AIM:
Pull out every line of the material below that contains the word "height", and copy each one unchanged.
-------- SUPPLIED DATA --------
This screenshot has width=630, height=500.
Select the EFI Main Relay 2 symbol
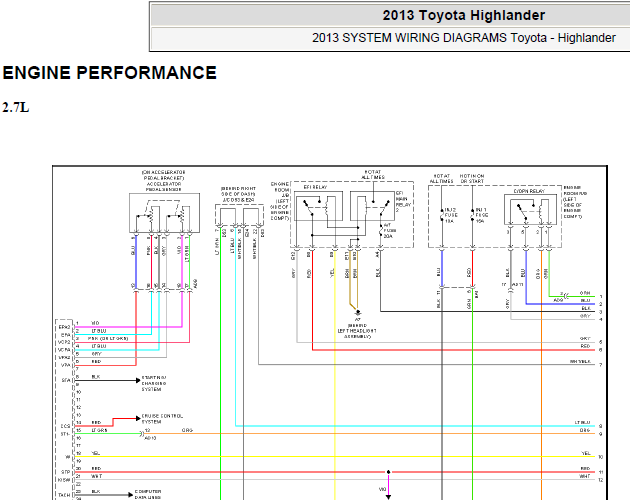click(x=372, y=206)
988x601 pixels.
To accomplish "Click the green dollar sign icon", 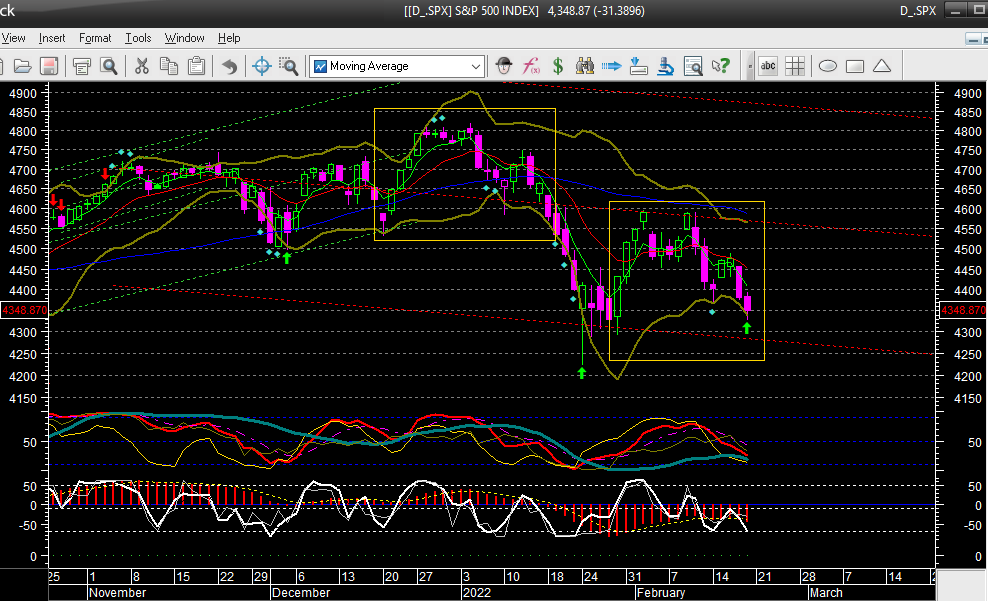I will 558,66.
--------
WRITTEN REPLY:
This screenshot has width=630, height=500.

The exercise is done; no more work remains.